Fourier · May 31, 2023, 10:35am

Given a function evaluated to a grid, how can I compute its fourrier transform nummericially?
For example, given the box function

function step(x)
if abs(x) < a
    return 1
else 
    return 0
end
end

how can I compute its fourrier transform

function stepff(p)
return 2*sin(a*p)/p
end

?

kevbonham · May 31, 2023, 10:48am

I don’t know the answer to your question, but both of these functions reference an a variable that isn’t passed as an argument. You typically want to avoid referencing globals in Julia (unless a is a const).

Also, forgive me, but this reads a bit like a homework question. There are surely people here that can help (have you seen FFTW.jl? Or JuliaHub), but I think being a bit more specific with what you’re asking might help. Eg, what is your input (using a MWE)? What have you tried? What is the error you’re seeing?
This has some good tips for asking questions.

kellertuer · May 31, 2023, 11:00am

Could you be a bit more precise which Fourier transform you mean and in what sense you mean “numerically”?

sampling step, you could do a DFT (FFT)
if you continue the periodic continuation of step you could ask whether there is a computational way to return its Fourier coefficients (though that will probably still include some integration
If keep step, you could askl the Fourier transform of step (kind of like Zygote computes derivatives), i.e. in a symbolic sense

For 2 and 3 I do not have a good idea what to do in Julia here. But for the first, sure, FFTW.jl is probably your best choice.

Fourier · May 31, 2023, 11:03am

Hi, sure I can provide more detail. a can be any factor, but regarding the implementation I used a=1.

As to what I have tried, I wanted to offrain from using too much detail because it will streamline the discussion into a certain direction, eg using fftw, which implements the discrete fourrier transform and I am not sure about the relationship between discrete fourrier transform and the actual fourrier transform.

I tried the following:

I tried using julia for the computation and doing some plots

x = -5:dx:5
p = fftfreq(length(x),2pi/dx)
scatter(p, real.(fft(step.(x))))
scatter!(p, imag.(fft(step.(x))))

however the real and imaginary parts dont really seem to match the expected result at all.

However the absolute value only seems to be off by a constant

plotfft

Also when looking at the formula, the discrete fourrier transform is given by

X_k=\sum_{n=0}^{N-1} x_n \cdot e^{-\frac{i 2 \pi}{N} k n}

while the fourrier transform is given by

\hat{f}(\xi)=\int_{-\infty}^{\infty} f(x) e^{-i 2 \pi \xi x} d x

I am however unsure how they are related.
I do see some relationship between the two, in particular if I would to approximate the integral by a Riemann sum

\int_{-\infty}^{\infty} f(x) \, dx \approx \frac{1}{N}\sum_{N}f(x[N])

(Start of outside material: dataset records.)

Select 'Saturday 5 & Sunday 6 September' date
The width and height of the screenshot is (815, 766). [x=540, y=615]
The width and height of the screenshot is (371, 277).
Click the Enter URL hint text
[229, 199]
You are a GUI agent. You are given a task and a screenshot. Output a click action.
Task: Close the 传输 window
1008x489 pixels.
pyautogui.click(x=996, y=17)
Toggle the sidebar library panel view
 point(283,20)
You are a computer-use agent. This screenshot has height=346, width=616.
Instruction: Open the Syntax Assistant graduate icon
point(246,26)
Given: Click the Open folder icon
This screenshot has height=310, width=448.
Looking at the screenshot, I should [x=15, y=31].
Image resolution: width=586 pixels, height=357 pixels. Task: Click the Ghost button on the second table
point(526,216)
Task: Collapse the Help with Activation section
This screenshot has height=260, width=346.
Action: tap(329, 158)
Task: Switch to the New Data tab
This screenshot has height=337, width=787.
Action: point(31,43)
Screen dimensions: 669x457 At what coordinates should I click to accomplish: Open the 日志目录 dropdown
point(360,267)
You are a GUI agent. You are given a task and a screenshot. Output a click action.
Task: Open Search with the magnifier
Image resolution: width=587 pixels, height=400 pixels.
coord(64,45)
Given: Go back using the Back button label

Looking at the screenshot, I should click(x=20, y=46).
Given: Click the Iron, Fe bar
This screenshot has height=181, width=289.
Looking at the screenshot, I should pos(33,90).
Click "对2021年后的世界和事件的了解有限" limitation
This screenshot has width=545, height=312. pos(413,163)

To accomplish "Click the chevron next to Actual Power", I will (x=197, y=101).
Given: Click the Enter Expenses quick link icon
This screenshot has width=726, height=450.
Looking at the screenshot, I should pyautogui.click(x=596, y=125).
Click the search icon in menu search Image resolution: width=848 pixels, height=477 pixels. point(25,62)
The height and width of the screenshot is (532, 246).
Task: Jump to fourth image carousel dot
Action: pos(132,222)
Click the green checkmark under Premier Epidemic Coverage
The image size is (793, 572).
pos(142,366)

this reletionship would suggest divideing by N to obtain the correct fourrier transform but that does’t lead to a correct result eather, also it doesn’t help with the feact that the real and complex components don’t match.

I also looked at [this post][2] from maths stackexchange, but it did not really prove to be useful, because the answers dont answer my question.

Fourier · May 31, 2023, 11:09am

What I want to do is the following: Given a function f evaluated on a grid x, how can I obtain the fourrier transform \hat f? Where the fourrier transform is given matematicially by the equation in my post above. So reformulating the question you could ask something like this: What is the nummerical equivalent to performing a fourrier transform? Because just applying the fft and using fftfreq doesnt seem to get the desired result.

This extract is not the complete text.